Severities and categories

What ADO Pilot's severities and categories mean, and how findings roll up to a PASS, ADVISORY, or FAIL verdict.

Last updated 2026-05-05

ADO Pilot tags every finding with one severity (how urgent) and one category (what domain). This page explains both axes and the rule that turns the set of findings into a single verdict on your PR.

The reference table

The full severity/category/verdict matrix lives in a shared partial so it stays consistent across docs:

Severity levels

Severity	Icon	Meaning	Blocks merge?
Blocker	red circle	Must fix before merge. Bugs that produce wrong behavior, security vulnerabilities, data loss, or breaking API changes.	Yes, when the `ai-pr-review` status is a required branch policy.
Warning	warning sign	Should fix before merge. Live-path performance regressions, error-handling gaps, design issues that compound.	No.
Suggestion	lightbulb	Consider fixing. Improves maintainability, readability, or test coverage.	No.

Category	What it covers
Bug	Logic errors, off-by-one, null dereference, race conditions, type mismatches.
Security	Injection, XSS, hardcoded credentials, weak crypto, missing auth, path traversal.
Performance	N+1 queries, unbounded loops, redundant work in production paths.
Error-handling	Swallowed exceptions, missing propagation, unhandled rejections, missing boundary validation.
Maintainability	Duplication, deep nesting, misleading names, convention violations.
Testing	Missing tests for new code, assertions that don't verify behavior, brittle setup.

Verdict roll-up

ADO Pilot computes a single verdict per review from the findings:

Findings present	Verdict
Any blocker	FAIL
Warnings only (no blocker)	ADVISORY
Suggestions only, or no findings	PASS

The verdict drives the ai-pr-review status check on your PR. PASS and ADVISORY both report Succeeded; FAIL reports Failed. Configure the status as a required branch policy if you want FAIL to block merge.

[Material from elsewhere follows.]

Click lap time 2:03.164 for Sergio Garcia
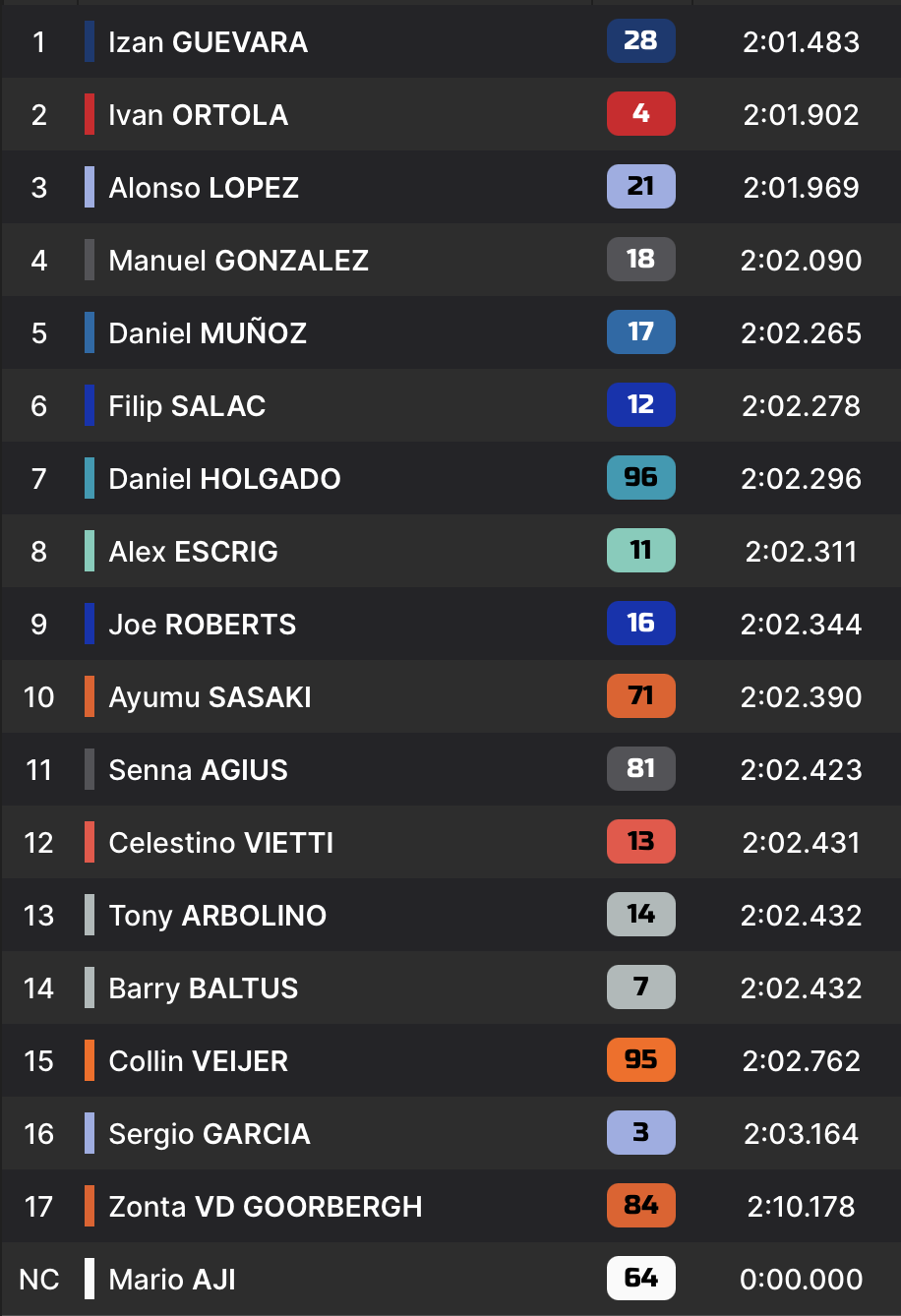The width and height of the screenshot is (901, 1316). coord(801,1134)
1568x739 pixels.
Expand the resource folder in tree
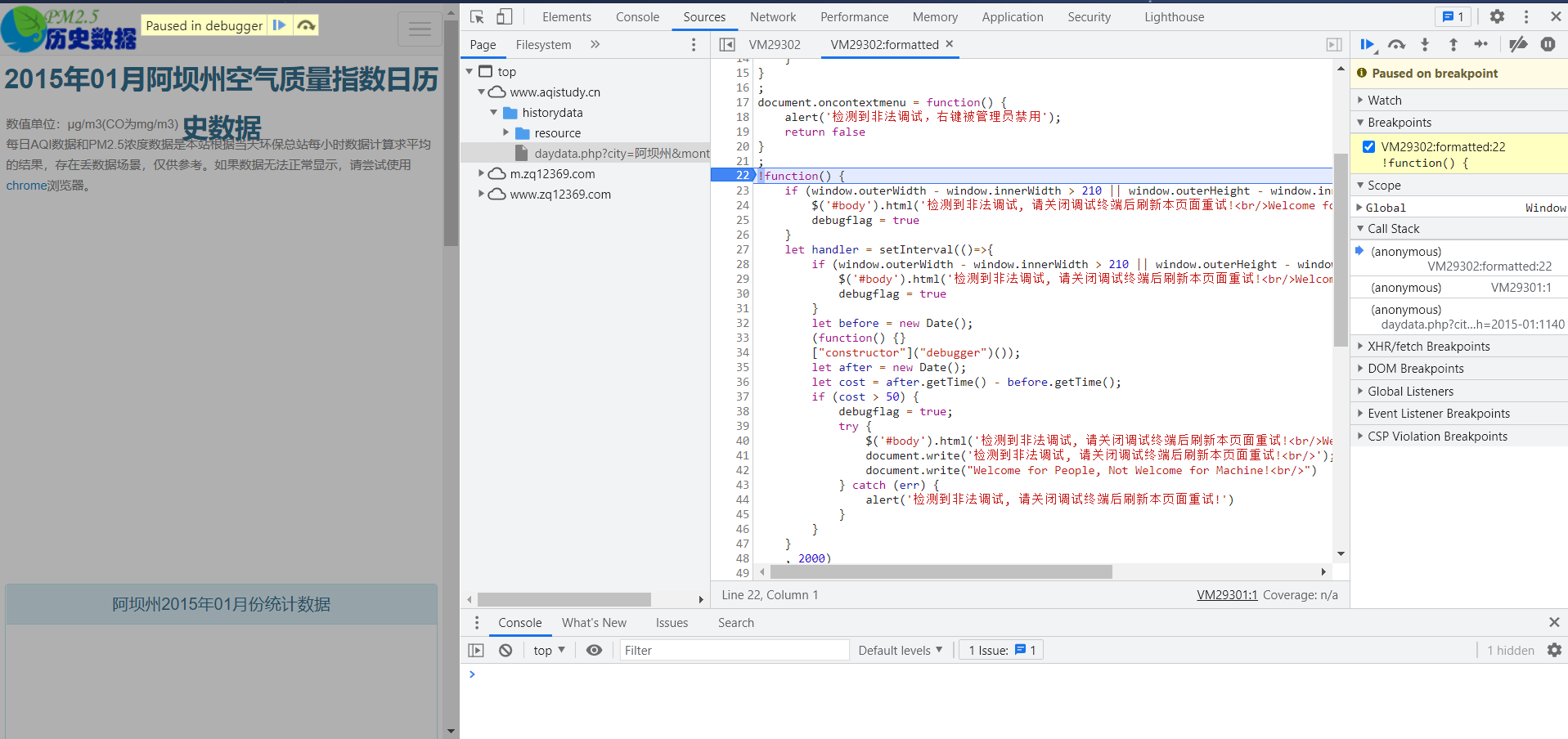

The rest of this page goes deeper on each axis.

Severities in practice

Severity answers "how urgent is this?" — it is independent from the technical domain.

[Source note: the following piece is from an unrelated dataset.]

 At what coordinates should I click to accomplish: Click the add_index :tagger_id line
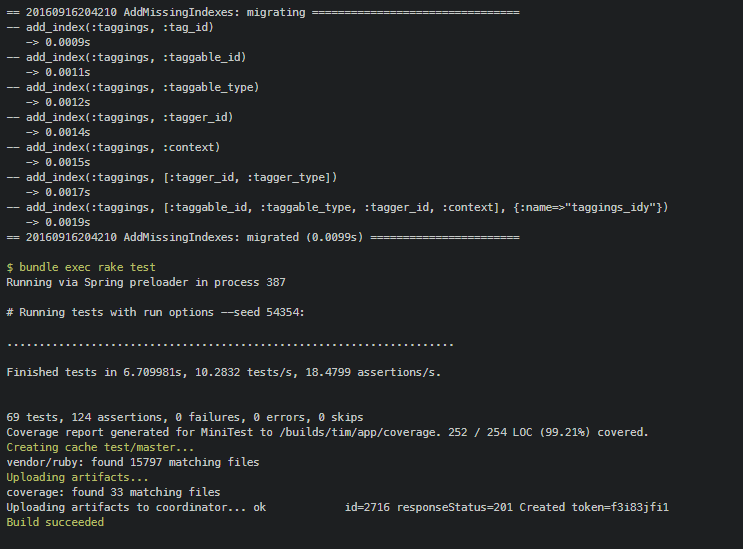click(x=120, y=117)
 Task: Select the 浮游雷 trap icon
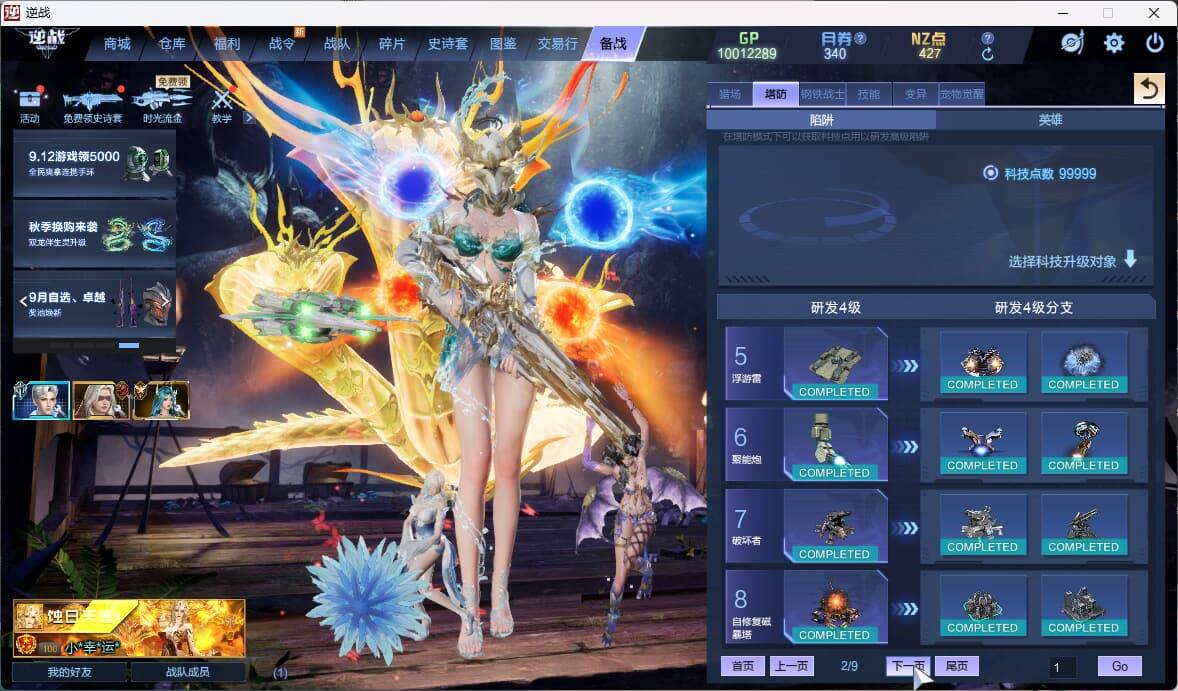click(x=835, y=364)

Blocker is reserved for findings that produce wrong behavior, security holes, data loss, or breaking API changes. The bar is "if this ships, something concrete goes wrong." Pass 2 is conservative about labelling something a blocker; if it does, treat it as a real defect.
Warning covers findings that you should fix before merge but that do not, on their own, produce a bug today. Examples: a swallowed exception that masks future failures, an N+1 query that will degrade as data grows, a missing validation at a trust boundary.
Suggestion covers improvements that are nice-to-have. They never block merge and they never affect the verdict beyond PASS. Examples: extracting a duplicated helper, renaming a misleading variable, adding a missing unit test.

Categories in practice

Category answers "what kind of issue is this?" — it helps you route the finding to the right reviewer or tooling.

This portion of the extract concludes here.